Anyway, I'm very happy with the X10 with just the TM disabled. I was amazed with how well it matched up against my ~70watt incan light (FM1909 bulb running off 3x26650s with a deep reflector in a Mag host) last night. It was tit for tat in throw (maybe a little edge to the FM1909 at the very center of the hot spot) and seemingly just a bit better in total light output as well. I also tested it against a WA1111 incan Mag (35w) I have and the X10 blew it away in every regard. It's funny seeing this tiny light humiliate these huge 2D and 3D Mags.


----------



## vinhnguyen54 (Jul 29, 2011)

The percentage gain calculated above is of course not very acurate. Throw light have a higher concentrated spot so more light is bounce back down from the ceiling which appear to have a higher reading. Flooder have a less concentrated hot spot so less light gets bounce back to the meter thus a lower reading. In reality the S12 gain more than 22% while the X14 might gain about 14%, a little more or even less. 

Say you have 5 lumen hitting the ceiling in 5 different spot. All those lumen might get absorb into the ceiling and never bounce back enough to be register on the meter. However, if you hit 5 lumen on the same exact spot, and say two get absorb, 3 might be about to reflect back to the meter.... 
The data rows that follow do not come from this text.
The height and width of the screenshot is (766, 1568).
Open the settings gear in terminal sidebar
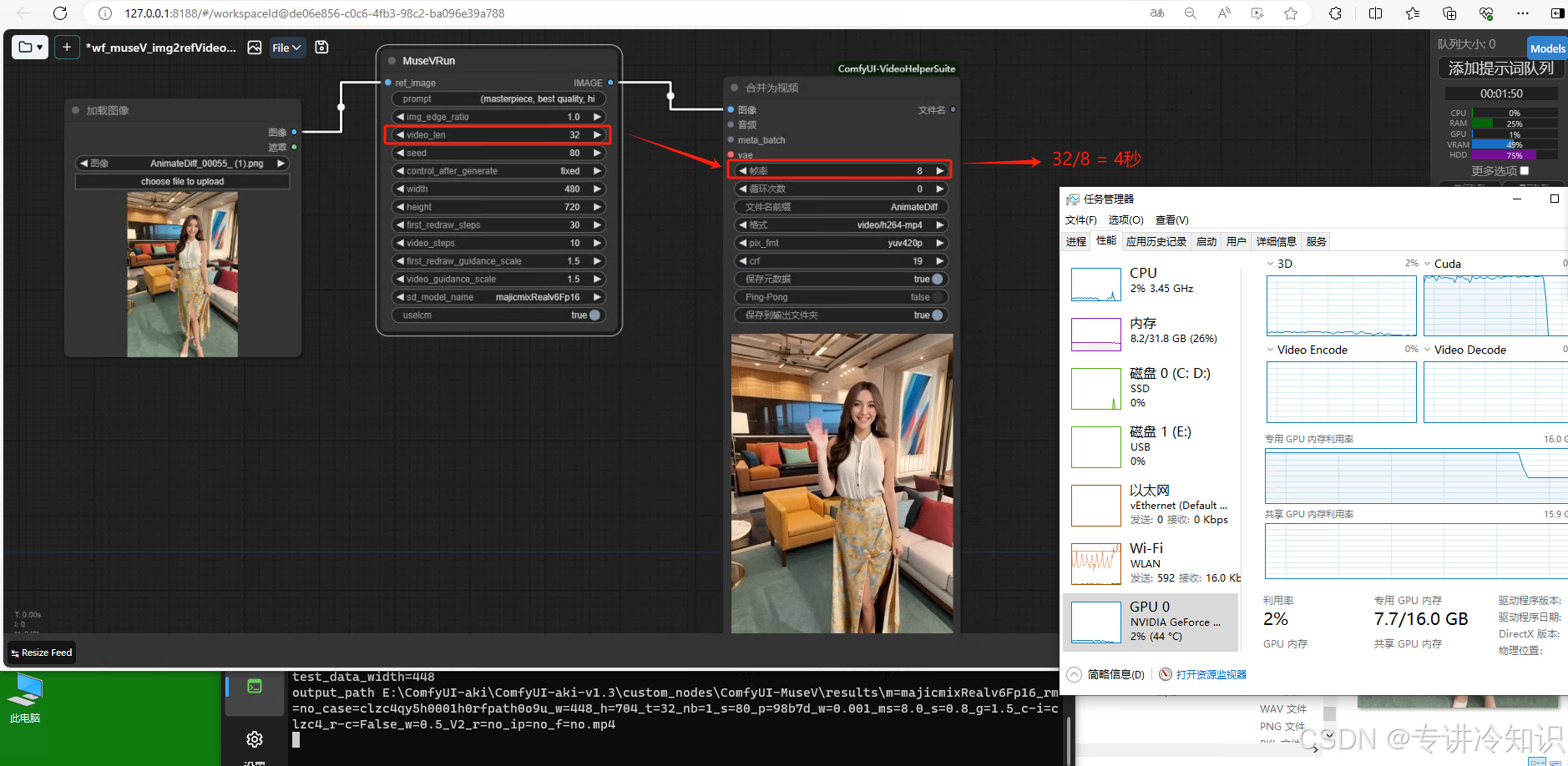point(255,739)
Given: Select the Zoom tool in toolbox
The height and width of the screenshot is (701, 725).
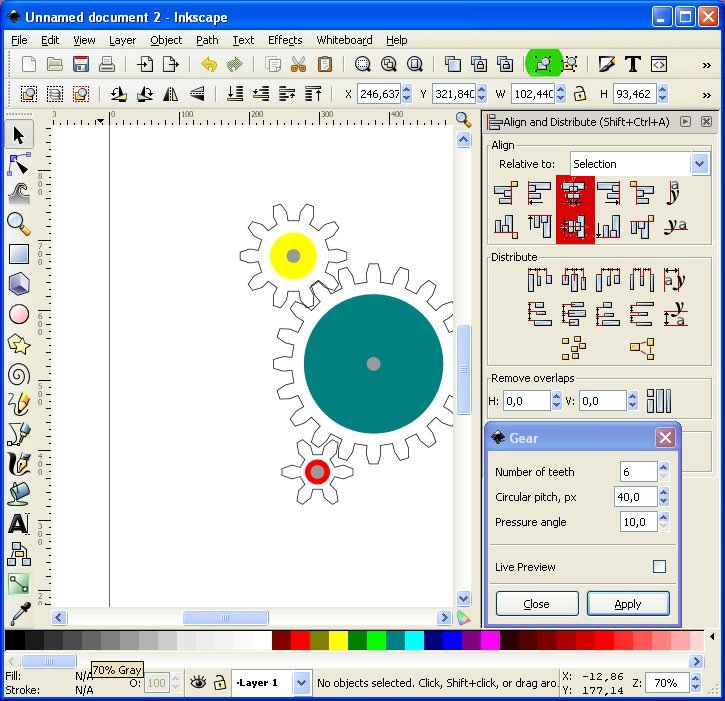Looking at the screenshot, I should click(18, 223).
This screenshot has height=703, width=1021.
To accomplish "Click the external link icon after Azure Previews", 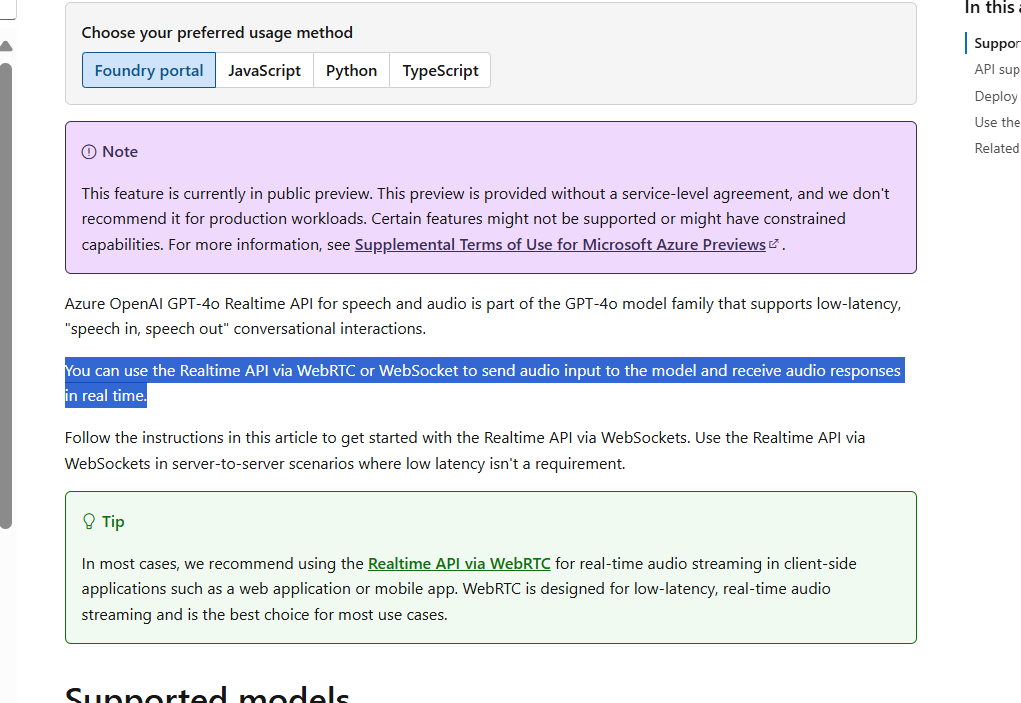I will click(x=772, y=243).
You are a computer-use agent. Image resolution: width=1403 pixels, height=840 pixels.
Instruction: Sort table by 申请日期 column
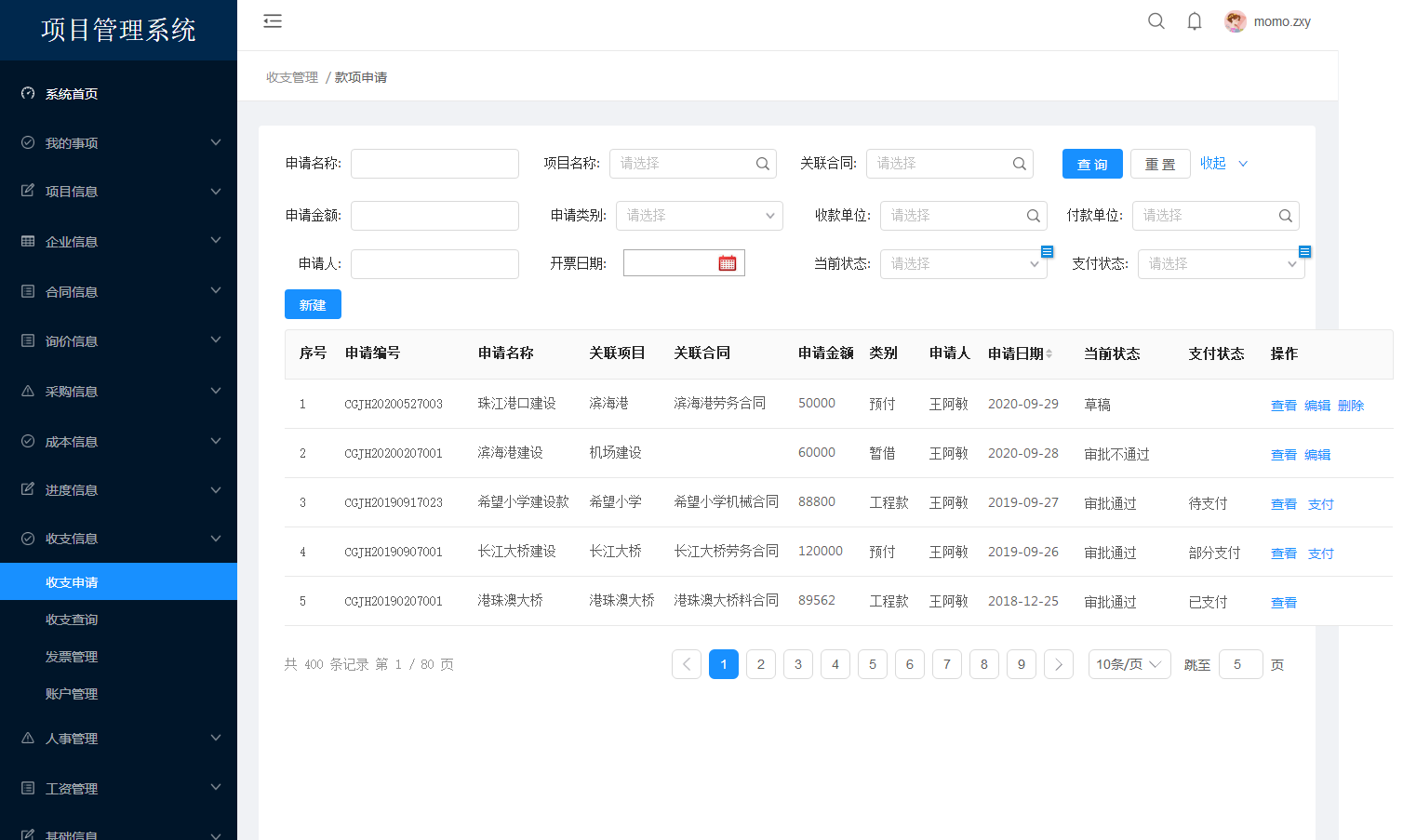point(1049,353)
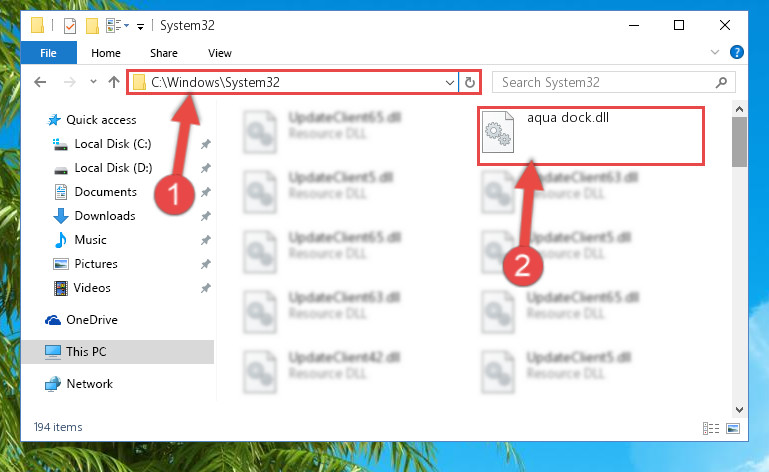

Anyhow, The S12 is significantly brighter with DD, while the X10 is not. At least to the naked eyes regardless of what the meter says. Only an integrating sphere would know for sure.


----------



## ti-force (Jul 29, 2011)

vinhnguyen54,

I was just about to reply with very similar info to what you just posted in post #81. When doing ceiling bounce tests it would be best to stick with percentage gains instead of trying to calculate lumen gains or lumen output at all. Like you said, there are too many variables while doing a ceiling bounce test to calculate lumen output. For starters you would need a light with a known output, but your X10 might possibly have a U2 flux binned XM-L emitter in it which would most likely mean that it outputs more lumens than my sample did. Anyway I won't ramble on about this because I think you already know this information.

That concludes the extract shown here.